THE BED SITTING ROOM


There are movies that are just good, there are movies that are just bad, there are movies so bad they're good... And then there are those rare movies that are so damn weird that words like good or bad just don't quite fit. Richard Lester's 1969 black comedy The Bed Sitting Room is one of those movies.

An adaptation of the one-act play by Spike Milligan and John Antrobus, The Bed Sitting Room is brilliant but boring, hilarious but incoherent, affecting but nihilistic and ugly. This is the sort of movie you sit through wondering why you don't just walk out... Only to find yourself still thinking about it weeks later.

Set in a post-apocalyptic London, The Bed Sitting Room follows a handful of survivors as they stagger through the rubble, trying to resume their old lives as if the world hasn't gone boom around them. The BBC (now just one poor soul in the tattered remnants of a tuxedo) wanders among them, offering an endless repeat of the news that was. The police hover overhead in their Volkswagen balloon, senselessly barking orders at everybody to "keep moving". Every now and then somebody will mutate into a piece of furniture or an animal, but it's treated as a relatively minor inconvenience. Lord Fortnum (Ralph Richardson) is quite distressed about his imminent transformation into a bed sitting room, but his biggest worry is that he'll transform before he can make it to a classy neighborhood and he'll end up stuck in some run-down part of town with a poor family squatting inside of him.
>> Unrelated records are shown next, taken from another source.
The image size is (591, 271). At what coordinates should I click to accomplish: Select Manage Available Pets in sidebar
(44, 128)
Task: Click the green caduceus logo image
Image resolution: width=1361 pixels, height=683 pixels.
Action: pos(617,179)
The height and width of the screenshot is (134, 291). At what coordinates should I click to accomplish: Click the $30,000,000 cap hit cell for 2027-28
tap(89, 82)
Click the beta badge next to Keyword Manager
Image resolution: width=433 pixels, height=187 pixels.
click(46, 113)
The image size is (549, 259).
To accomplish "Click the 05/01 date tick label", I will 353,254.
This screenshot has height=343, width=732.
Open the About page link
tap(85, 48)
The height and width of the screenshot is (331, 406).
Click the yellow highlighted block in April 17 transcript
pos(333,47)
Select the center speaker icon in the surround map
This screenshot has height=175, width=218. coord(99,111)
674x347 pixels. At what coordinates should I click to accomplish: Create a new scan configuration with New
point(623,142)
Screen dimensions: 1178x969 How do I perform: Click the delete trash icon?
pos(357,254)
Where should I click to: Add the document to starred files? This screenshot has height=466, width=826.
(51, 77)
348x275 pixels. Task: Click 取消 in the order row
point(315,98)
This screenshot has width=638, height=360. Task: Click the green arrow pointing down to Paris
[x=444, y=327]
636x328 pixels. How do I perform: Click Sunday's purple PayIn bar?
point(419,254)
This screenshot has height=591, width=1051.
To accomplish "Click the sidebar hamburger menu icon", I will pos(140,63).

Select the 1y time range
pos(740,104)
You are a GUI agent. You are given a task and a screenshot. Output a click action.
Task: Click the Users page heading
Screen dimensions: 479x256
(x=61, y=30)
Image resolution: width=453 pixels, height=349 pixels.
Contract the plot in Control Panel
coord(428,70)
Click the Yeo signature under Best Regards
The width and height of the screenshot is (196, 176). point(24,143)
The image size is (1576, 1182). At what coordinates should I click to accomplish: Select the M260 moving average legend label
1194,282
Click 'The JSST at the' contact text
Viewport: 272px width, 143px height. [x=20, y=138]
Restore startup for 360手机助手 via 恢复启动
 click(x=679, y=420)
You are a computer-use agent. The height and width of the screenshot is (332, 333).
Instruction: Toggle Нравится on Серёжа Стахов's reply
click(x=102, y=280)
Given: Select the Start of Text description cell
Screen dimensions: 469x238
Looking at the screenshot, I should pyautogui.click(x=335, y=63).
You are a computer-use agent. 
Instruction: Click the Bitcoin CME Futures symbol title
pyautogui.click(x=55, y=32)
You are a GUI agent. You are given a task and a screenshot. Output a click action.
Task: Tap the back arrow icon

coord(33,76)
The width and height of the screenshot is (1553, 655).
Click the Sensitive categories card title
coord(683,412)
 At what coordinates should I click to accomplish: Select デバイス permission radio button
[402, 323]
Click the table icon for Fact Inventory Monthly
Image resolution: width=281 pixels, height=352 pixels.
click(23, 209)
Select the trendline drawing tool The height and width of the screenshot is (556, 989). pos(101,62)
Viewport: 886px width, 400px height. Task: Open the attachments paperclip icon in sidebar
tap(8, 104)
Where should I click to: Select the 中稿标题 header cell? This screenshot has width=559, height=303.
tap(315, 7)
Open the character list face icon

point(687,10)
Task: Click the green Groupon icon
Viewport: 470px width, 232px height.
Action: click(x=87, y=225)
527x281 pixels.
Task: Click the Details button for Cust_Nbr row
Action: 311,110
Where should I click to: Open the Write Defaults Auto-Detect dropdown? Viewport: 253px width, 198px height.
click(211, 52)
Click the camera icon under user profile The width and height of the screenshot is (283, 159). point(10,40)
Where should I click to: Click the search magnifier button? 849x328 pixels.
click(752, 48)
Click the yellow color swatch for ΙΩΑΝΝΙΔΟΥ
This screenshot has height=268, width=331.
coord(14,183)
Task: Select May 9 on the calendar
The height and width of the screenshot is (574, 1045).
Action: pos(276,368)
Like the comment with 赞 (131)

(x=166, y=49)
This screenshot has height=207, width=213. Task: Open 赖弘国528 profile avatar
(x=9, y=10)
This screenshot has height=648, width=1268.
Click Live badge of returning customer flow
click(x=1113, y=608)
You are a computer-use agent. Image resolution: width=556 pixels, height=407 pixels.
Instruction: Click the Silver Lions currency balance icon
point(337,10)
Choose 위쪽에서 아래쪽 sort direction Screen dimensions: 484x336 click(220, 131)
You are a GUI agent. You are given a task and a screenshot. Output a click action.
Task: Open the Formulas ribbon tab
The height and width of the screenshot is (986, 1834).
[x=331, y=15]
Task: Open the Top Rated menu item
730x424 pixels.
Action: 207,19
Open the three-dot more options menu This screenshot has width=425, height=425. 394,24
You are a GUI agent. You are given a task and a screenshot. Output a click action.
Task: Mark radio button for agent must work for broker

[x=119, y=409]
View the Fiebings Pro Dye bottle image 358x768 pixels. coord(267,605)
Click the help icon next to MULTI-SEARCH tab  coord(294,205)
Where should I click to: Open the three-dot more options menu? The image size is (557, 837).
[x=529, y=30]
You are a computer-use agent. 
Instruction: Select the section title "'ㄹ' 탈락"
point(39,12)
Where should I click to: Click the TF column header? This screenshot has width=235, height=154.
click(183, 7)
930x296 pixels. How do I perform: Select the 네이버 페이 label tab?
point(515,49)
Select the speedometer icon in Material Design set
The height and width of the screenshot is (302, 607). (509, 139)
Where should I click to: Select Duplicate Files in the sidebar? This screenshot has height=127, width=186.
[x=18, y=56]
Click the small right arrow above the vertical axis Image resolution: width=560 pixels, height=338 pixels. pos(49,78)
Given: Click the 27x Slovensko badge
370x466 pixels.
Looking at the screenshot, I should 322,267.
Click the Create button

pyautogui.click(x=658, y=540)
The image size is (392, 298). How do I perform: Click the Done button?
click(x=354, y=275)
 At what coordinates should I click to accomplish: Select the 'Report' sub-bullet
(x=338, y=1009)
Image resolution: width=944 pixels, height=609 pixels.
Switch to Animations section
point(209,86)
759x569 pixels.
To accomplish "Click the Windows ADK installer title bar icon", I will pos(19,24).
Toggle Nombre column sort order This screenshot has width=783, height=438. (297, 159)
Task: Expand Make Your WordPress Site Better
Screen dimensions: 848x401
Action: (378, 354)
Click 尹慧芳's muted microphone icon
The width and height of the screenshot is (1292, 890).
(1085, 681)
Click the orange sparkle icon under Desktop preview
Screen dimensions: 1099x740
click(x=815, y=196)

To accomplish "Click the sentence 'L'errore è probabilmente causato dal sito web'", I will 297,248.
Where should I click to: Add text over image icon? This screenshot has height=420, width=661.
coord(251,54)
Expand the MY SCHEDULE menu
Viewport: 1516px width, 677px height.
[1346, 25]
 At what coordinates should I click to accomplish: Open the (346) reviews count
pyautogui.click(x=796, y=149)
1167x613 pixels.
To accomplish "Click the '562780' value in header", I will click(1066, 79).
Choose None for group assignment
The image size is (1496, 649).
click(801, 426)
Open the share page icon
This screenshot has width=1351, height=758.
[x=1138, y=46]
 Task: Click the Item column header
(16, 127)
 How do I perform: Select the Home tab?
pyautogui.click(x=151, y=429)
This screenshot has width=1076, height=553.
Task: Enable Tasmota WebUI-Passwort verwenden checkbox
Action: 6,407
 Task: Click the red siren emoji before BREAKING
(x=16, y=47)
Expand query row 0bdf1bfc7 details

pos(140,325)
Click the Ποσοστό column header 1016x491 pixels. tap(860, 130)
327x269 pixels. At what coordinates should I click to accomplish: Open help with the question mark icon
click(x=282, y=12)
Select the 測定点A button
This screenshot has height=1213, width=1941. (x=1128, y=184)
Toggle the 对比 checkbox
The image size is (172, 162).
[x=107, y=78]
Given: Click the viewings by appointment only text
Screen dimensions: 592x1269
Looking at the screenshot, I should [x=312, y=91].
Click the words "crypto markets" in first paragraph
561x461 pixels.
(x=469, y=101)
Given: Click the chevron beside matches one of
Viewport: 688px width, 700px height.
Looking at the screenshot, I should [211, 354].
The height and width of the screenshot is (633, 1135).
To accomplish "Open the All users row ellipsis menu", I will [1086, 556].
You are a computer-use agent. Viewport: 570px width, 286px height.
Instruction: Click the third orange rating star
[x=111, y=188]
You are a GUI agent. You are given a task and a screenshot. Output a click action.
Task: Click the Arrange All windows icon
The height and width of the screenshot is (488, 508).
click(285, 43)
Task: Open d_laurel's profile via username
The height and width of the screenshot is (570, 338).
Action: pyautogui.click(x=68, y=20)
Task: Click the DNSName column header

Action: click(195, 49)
The Bed Sitting Room has been described as being "like Samuel Beckett, but with better jokes", and that pretty much nails it. These characters aren't just silly types doing their vaudeville routines in the shadow of the broken St. Paul's dome. They are madmen all, driven out of their skulls by unthinkable tragedy, trying to figure out what they're supposed to do after the end of everything.